Real-world efficacy, roll-out and uptake of intramuscular tixagevimab/cilgavimab as COVID-19 pre-exposure prophylaxis in people with multiple sclerosis and neuroimmunological conditions during the COVID-19 pandemic

  • Helmut Butzkueven,
  • Wei Zhen Yeh,
  • Mastura Monif,
  • Robb Wesselingh,
  • Louise Rath,
  • Olga Skibina,
  • Cassie Nesbitt,
  • Nabil Seery,
  • Anneke van der Walt,
  • Francesca Bridge,
  • Michael Zhong,
  • Tracie Tan,
  • Angie Roldan,
  • YiChao Foong

DOI
https://doi.org/10.1136/bmjno-2024-000667
Journal volume & issue
Vol. 6, no. 1

Abstract

Read online

Background In Australia, tixagevimab/cilgavimab 150 mg/150 mg was a government-funded pre-exposure prophylaxis for COVID-19 people with multiple sclerosis (pwMS) and other neuroimmunological conditions (pwNIc) treated with anti-CD20 antibodies or sphingosine-1-phosphate receptor modulators were eligible.Objective To analyse the roll-out, uptake and real-world efficacy of tixagevimab/cilgavimab in the prevention and severity of COVID-19. To assess compliance with uptake depending on the location of delivery.Methods We undertook a single-centre study. 440 pwMS and pwNIc were eligible. Logistic regression was used to assess predictors of COVID-19 during follow-up and to assess predictors of uptake among those who consented.Results Of the eligible pwMS and pwNIc in our service, 52.7% (233/440) requested a consultation and were included in this study. Consultation resulted in 71.7% of people (167/233) receiving the treatment. Of these, 94.0% (157/167) had received three or more COVID-19 vaccines. Among those who received a single dose of tixagevimab/cilgavimab, 19.16% (32/167) tested positive for COVID-19 during the observational window. The majority of these were on ocrelizumab (68.8% (22/32)). None of those with COVID-19 required hospitalisation or supplemental oxygen. There was no difference in odds of COVID-19 during the observation period between those who received and did not receive tixagevimab/cilgavimab (adjusted OR, aOR 2.16 (95% CI 0.82 to 6.85), p=0.43).

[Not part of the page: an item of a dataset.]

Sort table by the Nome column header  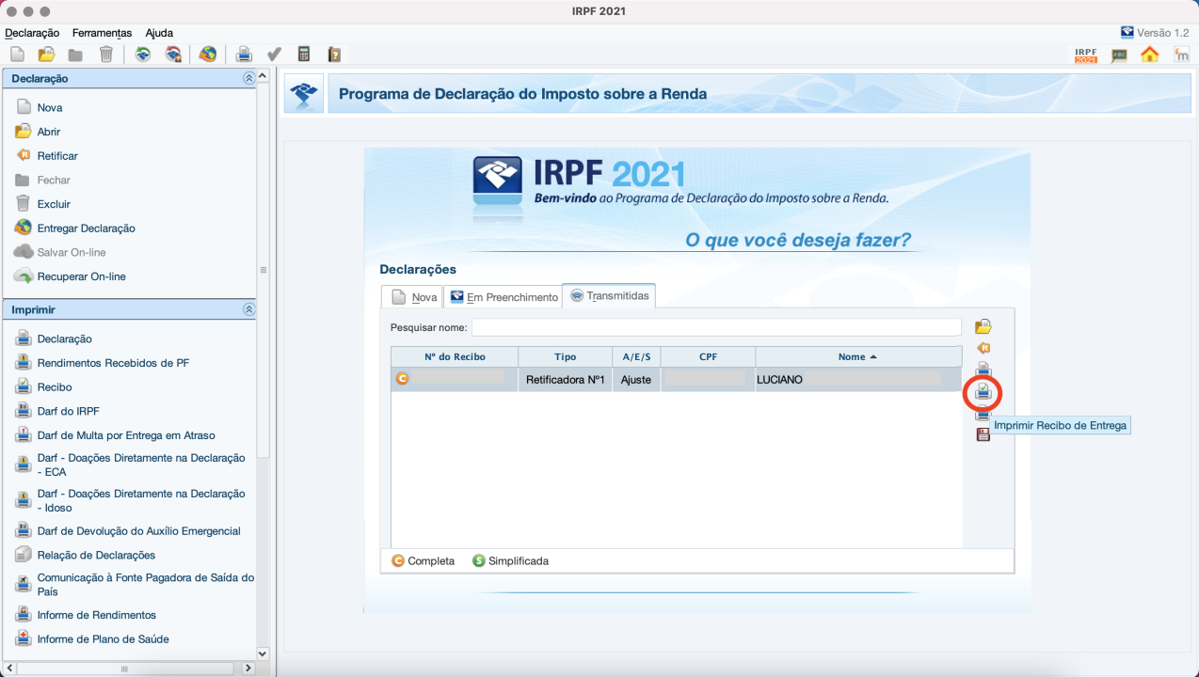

Uptake of tixagevimab/cilgavimab was highest when offered at the hospital infusion centre (aOR 3.09 (95% CI 1.08 to 9.94) relative to referral to the local pharmacy, p=0.04).Conclusion Tixagevimab/cilgavimab administration did not protect against subsequent COVID-19 in our cohort. Compliance with uptake was influenced by administration location.